From 2015 to 2020, Mnangagwa served as a non-executive director at the National Building Society (NBS), a bank owned by the National Social Security Authority (NSSA), contributing to its strategic oversight. His appointment drew criticism from the opposition Movement for Democratic Change (MDC), who labelled it as nepotism.

== Career ==
In the 2023 Zimbabwean general election he was elected to parliament representing Midlands as a youth member. Mnangagwa was appointed Deputy Minister of Finance in the Cabinet in September 2023. In 2011 he obtained a bachelor's degree in actuarial science from Drake University in Des Moines, Iowa, US. A week before his appointment, he graduated with a law degree at the University of Zimbabwe. His role includes contributing to the restructuring of the Mutapa Investment Fund, Zimbabwe’s sovereign wealth fund, and promoting innovative financing through the Victoria Falls Stock Exchange to fund infrastructure projects like the National Sports Stadium.

== Personal life ==
Mnangagwa is the son of President Emmerson Mnangagwa.

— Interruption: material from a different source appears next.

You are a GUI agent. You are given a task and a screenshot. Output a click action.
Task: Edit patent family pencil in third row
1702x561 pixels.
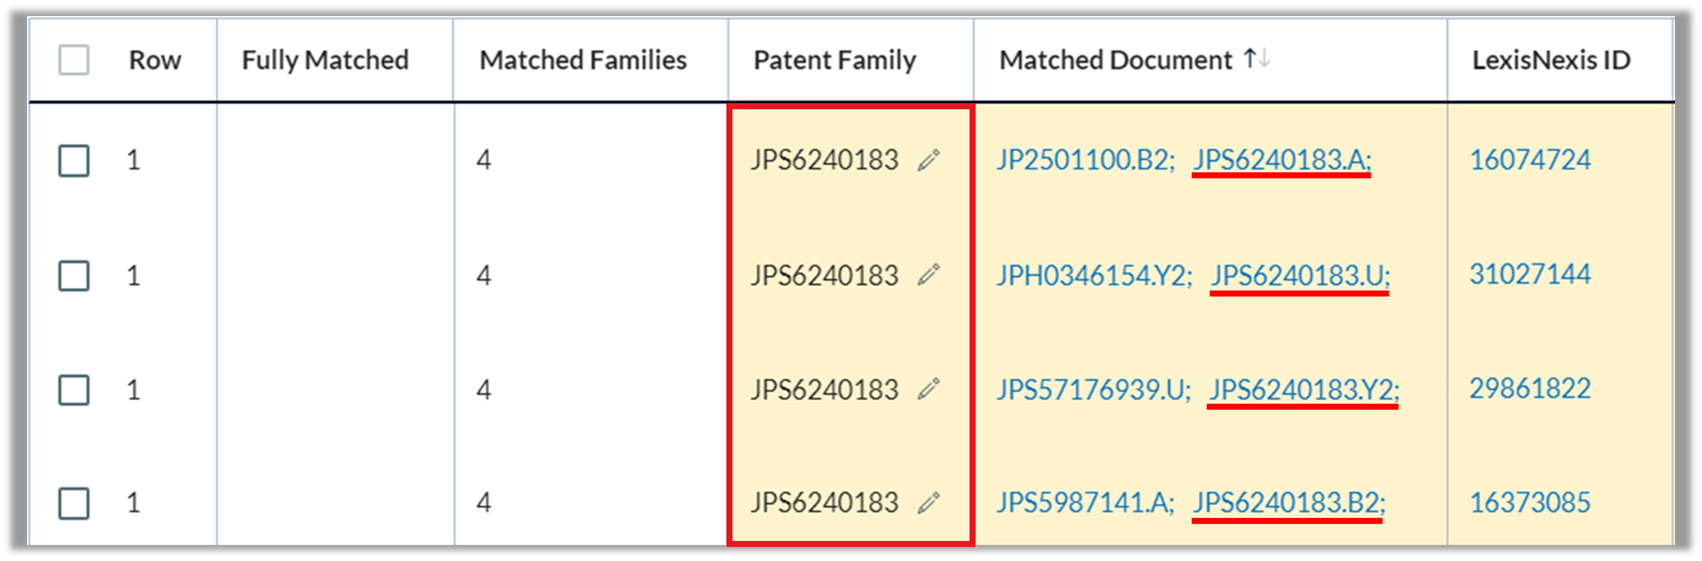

== Public perception and false allegations ==
David Kudakwashe Mnangagwa is viewed by ZANU–PF supporters as a dynamic and qualified leader poised to contribute significantly to Zimbabwe’s economic and political landscape. His academic achievements, spanning actuarial science, law, and hospitality, along with his business successes, such as the Kudzanayi Bus Terminus project, are celebrated as evidence of his capability. His role as deputy minister and involvement in initiatives like the Mutapa Investment Fund and National Sports Stadium financing are seen as steps toward achieving Zimbabwe’s Vision 2030. Supporters highlight his active engagement in the ZANU–PF Youth League and his parliamentary role as signs of his commitment to public service.

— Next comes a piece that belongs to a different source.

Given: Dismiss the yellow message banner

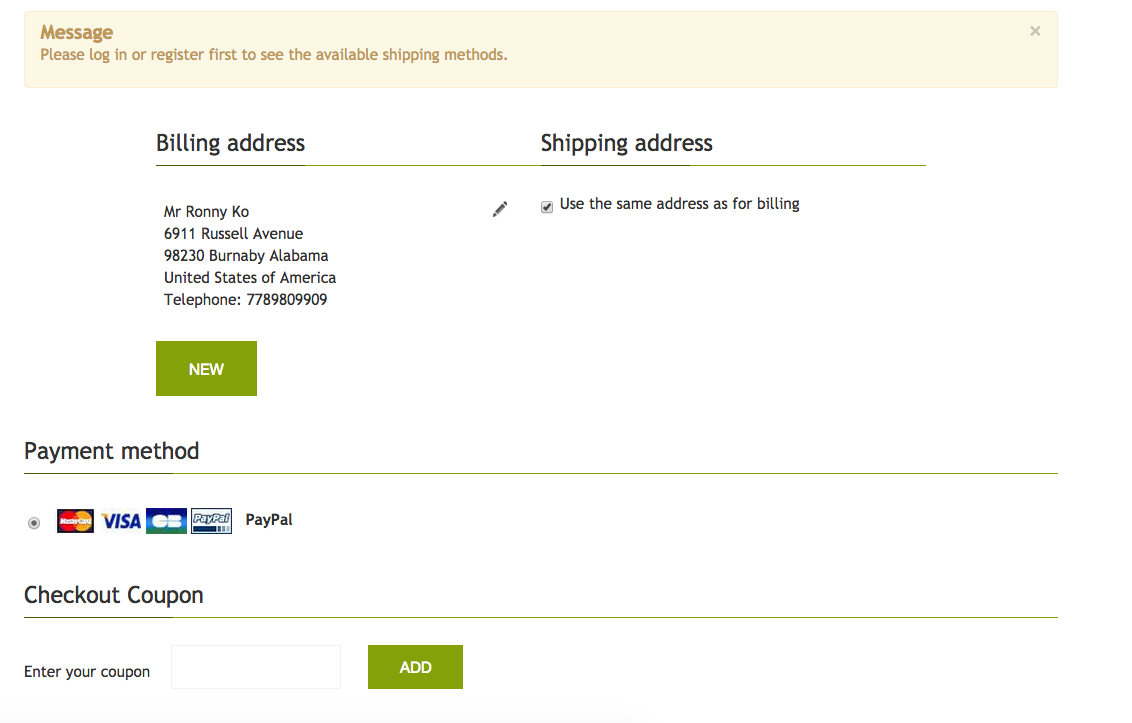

While opposition groups, including the Citizens Coalition for Change (CCC), have criticized his appointments as reflective of nepotism due to his familial ties, Mnangagwa’s advocates argue that his qualifications and contributions justify his positions. False allegations of poaching and involvement in an illegal housing project have not been substantiated, with Mnangagwa firmly denying the latter, and his supporters dismiss these as attempts to undermine his rising influence.